[Texte à lire]

16. L’Assemblée invite les Etats membres à garantir aux personnes handicapées le plein accès aux médias, y compris à la presse écrite, aux médias électroniques et à l’internet.
17. Le nombre croissant de personnes âgées en Europe augmente le risque de handicap, d’autonomie réduite, de recours accru à divers services d’assistance et de détérioration de la qualité de la vie. De nombreux facteurs de risque concernant le handicap chez les personnes âgées, dont plusieurs sont liés à des critères socio-économiques et aux conditions de vie, sont cependant modifiables, mais le manque de données concernant les personnes handicapées est un frein à l’élaboration de politiques pertinentes. L’Assemblée estime donc qu’il est urgent d’effectuer des recherches sur les soins de santé propres aux personnes âgées handicapées et de conduire des études économiques en la matière, ainsi que:
17.1. des recherches sur les facteurs de risque liés à l’environnement, qui n’ont pas fait l’objet d’un intérêt particulier jusqu’à présent;
17.2. des recherches approfondies sur les mesures visant à réadapter et à réintégrer les personnes handicapées dans la communauté;
17.3. d’encourager la recherche scientifique appliquée, notamment en ce qui concerne les nouvelles technologies, les appareils et les produits pouvant contribuer à une vie autonome et à une meilleure participation des personnes handicapées à la vie de la communauté.

[/Texte à lire]

-- Travail demandé --
(1) Recopiez fidèlement le passage du texte sur les personnes handicapées qui va de « 16. L’Assemblée invite » à « et à l’internet. ».
(2) Répondez brièvement à ces questions sur le texte sur les personnes handicapées :
(a) À quoi l'Assemblée invite-t-elle les États membres à garantir le plein accès des personnes handicapées ?
(b) Qu'est-ce qui freine l'élaboration de politiques pertinentes ?
(c) Quels facteurs de risque n'ont pas fait l'objet d'un intérêt particulier jusqu'à présent ?
(3) Poursuivez le texte sur les personnes handicapées à partir de sa dernière phrase.
Les enregistrements n'interviennent d'aucune façon dans ce travail.

[Données fournies]

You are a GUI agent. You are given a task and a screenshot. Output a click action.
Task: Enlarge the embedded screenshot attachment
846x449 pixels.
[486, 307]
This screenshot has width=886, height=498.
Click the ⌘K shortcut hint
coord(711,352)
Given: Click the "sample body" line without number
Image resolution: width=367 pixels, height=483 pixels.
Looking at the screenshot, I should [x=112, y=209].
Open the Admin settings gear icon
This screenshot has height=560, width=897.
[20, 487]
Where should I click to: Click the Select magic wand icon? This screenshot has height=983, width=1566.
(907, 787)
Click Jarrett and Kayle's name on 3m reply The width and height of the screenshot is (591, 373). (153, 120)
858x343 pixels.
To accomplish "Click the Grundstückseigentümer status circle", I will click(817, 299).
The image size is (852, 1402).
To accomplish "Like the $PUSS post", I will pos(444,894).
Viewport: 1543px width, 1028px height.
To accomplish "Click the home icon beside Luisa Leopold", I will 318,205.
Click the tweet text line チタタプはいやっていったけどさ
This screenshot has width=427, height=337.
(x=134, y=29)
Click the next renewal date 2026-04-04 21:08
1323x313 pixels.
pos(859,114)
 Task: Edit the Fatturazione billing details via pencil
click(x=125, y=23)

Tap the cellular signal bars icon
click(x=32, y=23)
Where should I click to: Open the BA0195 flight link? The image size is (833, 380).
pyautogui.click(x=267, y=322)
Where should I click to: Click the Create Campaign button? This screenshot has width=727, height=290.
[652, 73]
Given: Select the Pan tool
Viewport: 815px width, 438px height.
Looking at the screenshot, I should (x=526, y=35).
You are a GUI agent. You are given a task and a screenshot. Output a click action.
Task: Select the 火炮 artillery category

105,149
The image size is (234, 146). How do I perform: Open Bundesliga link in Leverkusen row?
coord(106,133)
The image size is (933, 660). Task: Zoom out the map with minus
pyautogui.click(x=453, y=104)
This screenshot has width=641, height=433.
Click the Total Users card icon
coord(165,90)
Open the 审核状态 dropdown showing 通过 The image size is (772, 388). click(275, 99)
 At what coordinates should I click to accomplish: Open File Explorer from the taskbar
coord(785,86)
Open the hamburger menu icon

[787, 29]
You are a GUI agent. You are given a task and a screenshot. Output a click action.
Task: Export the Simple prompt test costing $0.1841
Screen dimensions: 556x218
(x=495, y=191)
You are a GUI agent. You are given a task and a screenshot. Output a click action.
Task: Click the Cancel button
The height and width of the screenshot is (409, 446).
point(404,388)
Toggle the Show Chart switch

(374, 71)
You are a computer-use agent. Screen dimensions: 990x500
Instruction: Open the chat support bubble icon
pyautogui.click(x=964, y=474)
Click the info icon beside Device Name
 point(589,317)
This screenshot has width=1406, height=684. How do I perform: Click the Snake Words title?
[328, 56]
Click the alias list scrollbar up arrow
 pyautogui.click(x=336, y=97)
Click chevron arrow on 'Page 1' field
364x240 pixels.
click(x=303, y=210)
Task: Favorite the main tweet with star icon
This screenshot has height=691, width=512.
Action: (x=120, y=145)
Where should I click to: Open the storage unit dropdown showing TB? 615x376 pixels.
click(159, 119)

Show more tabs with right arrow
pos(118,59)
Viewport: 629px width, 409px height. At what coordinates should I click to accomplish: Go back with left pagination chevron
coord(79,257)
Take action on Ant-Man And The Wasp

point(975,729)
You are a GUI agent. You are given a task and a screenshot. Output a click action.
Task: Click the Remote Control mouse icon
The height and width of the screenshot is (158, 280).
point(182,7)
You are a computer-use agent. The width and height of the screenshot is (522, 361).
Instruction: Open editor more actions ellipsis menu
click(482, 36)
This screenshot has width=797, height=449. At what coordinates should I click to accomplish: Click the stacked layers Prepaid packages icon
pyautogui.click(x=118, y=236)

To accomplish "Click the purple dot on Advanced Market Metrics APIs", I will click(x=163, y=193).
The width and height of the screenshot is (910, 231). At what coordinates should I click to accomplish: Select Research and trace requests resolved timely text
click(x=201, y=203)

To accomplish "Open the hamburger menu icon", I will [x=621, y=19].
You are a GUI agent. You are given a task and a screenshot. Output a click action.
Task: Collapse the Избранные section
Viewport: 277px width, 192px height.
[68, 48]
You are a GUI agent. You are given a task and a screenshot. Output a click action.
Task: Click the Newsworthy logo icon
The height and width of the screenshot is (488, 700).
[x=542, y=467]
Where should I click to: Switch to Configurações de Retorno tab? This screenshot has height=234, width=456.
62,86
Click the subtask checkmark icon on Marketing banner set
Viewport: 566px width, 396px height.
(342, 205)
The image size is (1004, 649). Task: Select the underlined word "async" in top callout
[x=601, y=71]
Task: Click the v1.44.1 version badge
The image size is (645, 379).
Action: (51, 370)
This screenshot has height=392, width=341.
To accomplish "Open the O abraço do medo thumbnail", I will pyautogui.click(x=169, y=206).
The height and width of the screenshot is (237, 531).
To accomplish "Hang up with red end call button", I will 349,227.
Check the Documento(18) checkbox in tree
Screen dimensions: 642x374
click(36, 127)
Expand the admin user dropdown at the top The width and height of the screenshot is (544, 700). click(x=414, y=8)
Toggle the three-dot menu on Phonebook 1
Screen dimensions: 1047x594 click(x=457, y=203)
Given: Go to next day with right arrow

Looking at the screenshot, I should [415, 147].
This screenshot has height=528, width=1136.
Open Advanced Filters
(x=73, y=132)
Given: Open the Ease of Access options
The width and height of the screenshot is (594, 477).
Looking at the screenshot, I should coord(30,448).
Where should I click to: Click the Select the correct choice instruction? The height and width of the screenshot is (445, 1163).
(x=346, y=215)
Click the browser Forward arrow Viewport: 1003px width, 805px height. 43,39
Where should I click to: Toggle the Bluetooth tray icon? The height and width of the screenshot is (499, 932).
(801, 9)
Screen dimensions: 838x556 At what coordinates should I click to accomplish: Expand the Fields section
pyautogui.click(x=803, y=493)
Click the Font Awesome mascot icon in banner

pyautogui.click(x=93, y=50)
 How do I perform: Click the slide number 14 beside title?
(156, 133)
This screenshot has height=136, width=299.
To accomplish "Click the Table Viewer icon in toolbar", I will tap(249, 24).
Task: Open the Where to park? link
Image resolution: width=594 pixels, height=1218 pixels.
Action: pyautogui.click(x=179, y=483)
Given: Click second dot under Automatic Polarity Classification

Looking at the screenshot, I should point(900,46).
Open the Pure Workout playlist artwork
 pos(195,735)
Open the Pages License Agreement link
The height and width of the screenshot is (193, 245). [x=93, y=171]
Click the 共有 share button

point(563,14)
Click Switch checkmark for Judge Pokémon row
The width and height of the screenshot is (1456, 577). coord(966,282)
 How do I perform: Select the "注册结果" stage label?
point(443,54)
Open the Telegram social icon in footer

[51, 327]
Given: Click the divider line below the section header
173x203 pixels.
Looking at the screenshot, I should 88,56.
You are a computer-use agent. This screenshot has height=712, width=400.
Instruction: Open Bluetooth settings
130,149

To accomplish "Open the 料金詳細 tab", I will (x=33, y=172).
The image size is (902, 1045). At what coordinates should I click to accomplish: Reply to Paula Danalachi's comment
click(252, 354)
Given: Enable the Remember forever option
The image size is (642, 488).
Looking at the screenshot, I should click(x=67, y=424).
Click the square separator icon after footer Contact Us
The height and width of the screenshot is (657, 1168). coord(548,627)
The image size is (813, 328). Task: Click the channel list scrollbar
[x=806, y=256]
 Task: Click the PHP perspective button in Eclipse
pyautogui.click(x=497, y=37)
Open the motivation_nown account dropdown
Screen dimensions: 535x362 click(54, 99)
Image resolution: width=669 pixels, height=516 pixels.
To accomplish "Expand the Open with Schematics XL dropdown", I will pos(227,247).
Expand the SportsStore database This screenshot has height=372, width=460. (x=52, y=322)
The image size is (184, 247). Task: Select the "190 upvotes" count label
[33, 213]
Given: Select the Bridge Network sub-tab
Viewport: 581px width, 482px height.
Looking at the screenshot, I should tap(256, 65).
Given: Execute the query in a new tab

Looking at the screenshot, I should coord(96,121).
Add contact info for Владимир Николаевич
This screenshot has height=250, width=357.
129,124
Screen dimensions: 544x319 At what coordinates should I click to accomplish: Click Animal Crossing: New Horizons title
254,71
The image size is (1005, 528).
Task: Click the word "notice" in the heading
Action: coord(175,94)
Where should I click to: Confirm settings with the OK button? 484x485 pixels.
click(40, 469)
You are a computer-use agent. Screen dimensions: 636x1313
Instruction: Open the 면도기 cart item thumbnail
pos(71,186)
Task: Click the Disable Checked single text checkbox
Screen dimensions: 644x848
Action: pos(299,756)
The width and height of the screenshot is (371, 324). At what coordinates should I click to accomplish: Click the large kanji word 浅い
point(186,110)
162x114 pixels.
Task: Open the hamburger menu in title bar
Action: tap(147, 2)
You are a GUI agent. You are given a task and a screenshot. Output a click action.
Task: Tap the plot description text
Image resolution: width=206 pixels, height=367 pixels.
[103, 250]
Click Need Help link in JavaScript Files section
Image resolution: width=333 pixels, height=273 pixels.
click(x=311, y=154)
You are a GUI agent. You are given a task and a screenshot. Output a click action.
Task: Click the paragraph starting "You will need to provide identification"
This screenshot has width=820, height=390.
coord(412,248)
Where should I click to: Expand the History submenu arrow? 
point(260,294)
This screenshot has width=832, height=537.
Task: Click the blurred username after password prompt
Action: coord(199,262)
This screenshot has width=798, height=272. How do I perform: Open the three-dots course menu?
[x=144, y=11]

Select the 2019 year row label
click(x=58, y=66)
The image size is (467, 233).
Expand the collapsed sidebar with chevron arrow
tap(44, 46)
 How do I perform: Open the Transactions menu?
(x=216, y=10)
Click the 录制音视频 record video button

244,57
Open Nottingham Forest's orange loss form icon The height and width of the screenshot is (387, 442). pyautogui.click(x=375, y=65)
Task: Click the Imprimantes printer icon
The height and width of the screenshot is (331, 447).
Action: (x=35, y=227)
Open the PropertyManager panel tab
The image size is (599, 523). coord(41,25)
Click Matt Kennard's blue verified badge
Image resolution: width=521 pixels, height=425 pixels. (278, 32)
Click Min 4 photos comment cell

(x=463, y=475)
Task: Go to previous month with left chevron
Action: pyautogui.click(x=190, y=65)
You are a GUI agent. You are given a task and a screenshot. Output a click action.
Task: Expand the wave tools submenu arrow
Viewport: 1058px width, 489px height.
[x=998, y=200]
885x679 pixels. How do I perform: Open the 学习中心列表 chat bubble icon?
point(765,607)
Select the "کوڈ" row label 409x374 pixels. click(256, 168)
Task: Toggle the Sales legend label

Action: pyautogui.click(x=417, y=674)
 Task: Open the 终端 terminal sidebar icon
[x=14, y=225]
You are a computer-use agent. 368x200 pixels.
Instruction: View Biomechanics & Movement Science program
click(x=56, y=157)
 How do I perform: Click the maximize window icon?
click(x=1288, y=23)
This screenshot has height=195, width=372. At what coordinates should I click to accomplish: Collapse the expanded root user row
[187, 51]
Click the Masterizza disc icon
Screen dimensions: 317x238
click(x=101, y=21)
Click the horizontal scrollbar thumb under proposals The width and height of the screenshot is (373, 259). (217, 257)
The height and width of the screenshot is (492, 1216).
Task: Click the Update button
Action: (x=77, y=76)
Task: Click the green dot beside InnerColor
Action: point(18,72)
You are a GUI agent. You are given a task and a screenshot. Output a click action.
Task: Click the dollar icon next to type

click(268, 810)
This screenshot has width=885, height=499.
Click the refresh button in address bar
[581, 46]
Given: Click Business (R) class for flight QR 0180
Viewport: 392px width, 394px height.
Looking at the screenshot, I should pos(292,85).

[/Données fournies]

-- Réponses attendues --
(1)
16. L’Assemblée invite les Etats membres à garantir aux personnes handicapées le plein accès aux médias, y compris à la presse écrite, aux médias électroniques et à l’internet.

(2)
(a) Aux médias, y compris à la presse écrite, aux médias électroniques et à l'internet.
(b) Le manque de données concernant les personnes handicapées.
(c) Les facteurs de risque liés à l'environnement.

(3)
18. Considérant que l’attitude de la société, les préjugés et les mentalités figées demeurent l’obstacle le plus important à l’accès aux droits des personnes handicapées et à leur pleine et active participation dans la société, l’Assemblée invite les Etats membres:
18.1. à intensifier les campagnes d’information et de sensibilisation du grand public aux questions relatives au handicap;
18.2. à poursuivre et à réprimer juridiquement les pratiques discriminatoires et les attitudes inacceptables à l’encontre des personnes handicapées, en particulier les actes de maltraitance, qu’ils soient individuels ou commis au sein d’établissements de soins;
18.3. à diffuser des exemples de bonnes pratiques dans tous les domaines de la vie courante, afin de faire mieux comprendre – à tous et particulièrement aux plus jeunes la portée de cette question, que ce soit dans la société civile, dans l’environnement professionnel ou dans le milieu éducatif;
18.4. à garantir la participation pleine et active des personnes handicapées à chacun de ces processus.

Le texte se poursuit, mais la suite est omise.